Anti-aldehyde dehydrogenase therapeutic strategies are planned in different preclinical settings [41]. However, Bednarz-Knoll et al., suggested that such drugs might exert adverse effects if the tumour contains ALDH1 (+) stromal cells [33].
The present study showed inverse significant association between CD44 (this marker was used in a previous study by the same authors [7]) and ALDH1 expression (p=0.001). This result was similar to Koukourakis et al., in head and neck tumours and showed that high CD44 and low ALDH1 expression had the poorest prognosis [42]. Examination of ALDH1 and CD44 together in one CRC Patient-Derived Tumour Xenograft (PDTX) models to determine the tumourigenic properties of CD44+ cells [43]. Despite ALDH+/CD44+ cells showing some tumourigenic growth, ALDH+/CD44-cells exhibited a higher incidence and faster growing tumours.
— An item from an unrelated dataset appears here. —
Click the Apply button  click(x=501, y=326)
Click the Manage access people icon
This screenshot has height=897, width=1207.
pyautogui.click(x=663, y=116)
On the other hand this result was against that of Keymoosi et al., Dacruz Paula et al., Erfani et al., who found that, there was positive correlation between CD44 and ALDH1 in breast carcinoma, urothelial carcinoma and skin tumours respectively and associated with poor prognosis [43–45].
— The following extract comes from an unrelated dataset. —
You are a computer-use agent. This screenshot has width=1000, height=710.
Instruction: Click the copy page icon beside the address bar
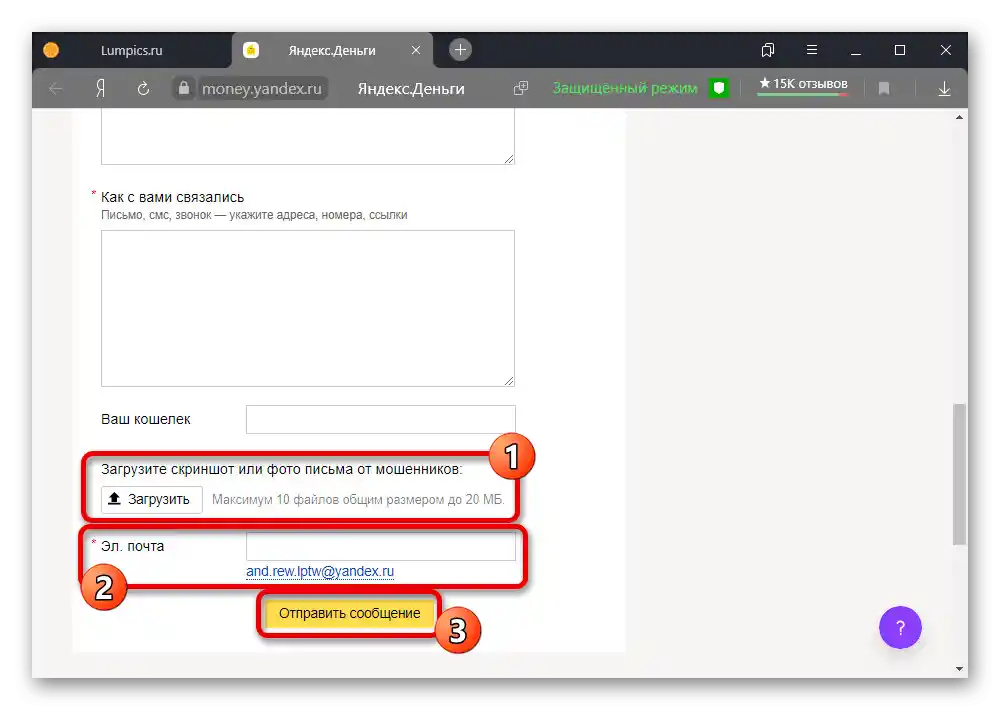point(520,88)
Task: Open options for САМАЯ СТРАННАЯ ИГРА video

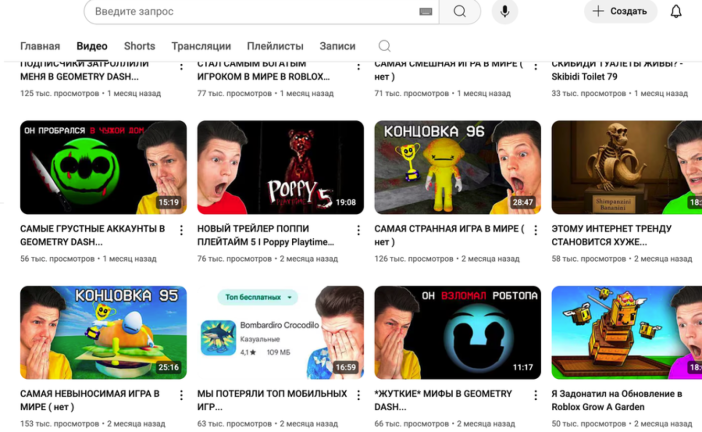Action: click(535, 229)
Survival analysis was performed for single-marker expression and for the combination of the two markers. There was no significant relationship between ALDH1 and overall survival. This result was similar to Kahlert et al., and Lugli et al., [17,36] but was opposite to Goossens-Beumer et al., who found that over-expression of ALDH1 was associated with poor prognosis [25]. Finally we concluded that epithelial expression of ALDH1 might be associated with poor prognosis while its stromal expression might be associated with good prognosis.
Limitation
The limitations that we faced in the current study were the small number of colorectal carcinoma cases as they were 49 cases only, also short duration of follow up that enable us to get significant results in overall survival.
Conclusion
Epithelial expression of ALDH1 might be associated with poor prognosis as positivity of ALDH1 was associated with right sided tumour and presence of lymph node invasion, also score of immunohistochemical expression of ALDH1 was associated with older age, ulcerating gross picture and presence of vascular invasion while its stromal expression might be associated with good prognosis as it was significantly associated with smaller tumour size. Furthermore, it was inversely associated with grade of tumour and Perineural invasion.
M: F=male to female ratio, SD= Standard deviation.M: F= male to female ratio, SD= Standard deviation.